INSTRUCCIÓN: Reproduce sin cambios el fragmento del texto sobre las teorías de Carlos Peña que se abre con las palabras "En esta ocasión, burlándose" y se cierra con "mismos habrían matado.".

TEXTO PARA LEER:
__________

Divertidas, por decirlo así, resultan las últimas teorías que sacó don Carlos Peña a propósito de Freud, Guillier, Girardi y Lagos. Vaya mezcla que nos deparó esta vez. Irónico e ingenioso, y embalado en una vena neokantiana, el rector Peña vendría siendo un Habermas de por estos lados.

En esta ocasión, burlándose de la dialéctica, se toma en serio a Freud, y pasa a explicarnos que los dichos en que Girardi describe a Guillier como un castigo merecido, estarían revelando una culpa anterior, generalizada entre los hijos de Lagos, huérfanos ahora de ese padre que ellos mismos habrían matado.

Lagos aparece entonces como el padre incomprendido, y la culpa de sus hijos asesinos tendría su raíz en el rechazo inconsciente al país creado por dicha familia, donde Lagos es el padre y, claro, aunque Peña no lo dice, Pinochet el abuelo.

__________

MATERIAL DE CONSULTA:
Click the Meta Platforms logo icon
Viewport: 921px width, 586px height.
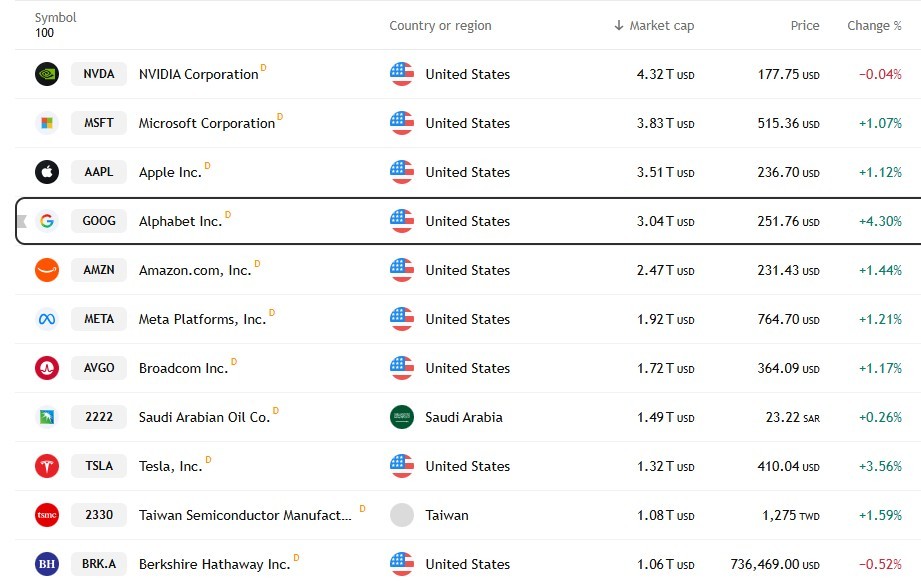pos(47,319)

__________

RESPUESTA:
En esta ocasión, burlándose de la dialéctica, se toma en serio a Freud, y pasa a explicarnos que los dichos en que Girardi describe a Guillier como un castigo merecido, estarían revelando una culpa anterior, generalizada entre los hijos de Lagos, huérfanos ahora de ese padre que ellos mismos habrían matado.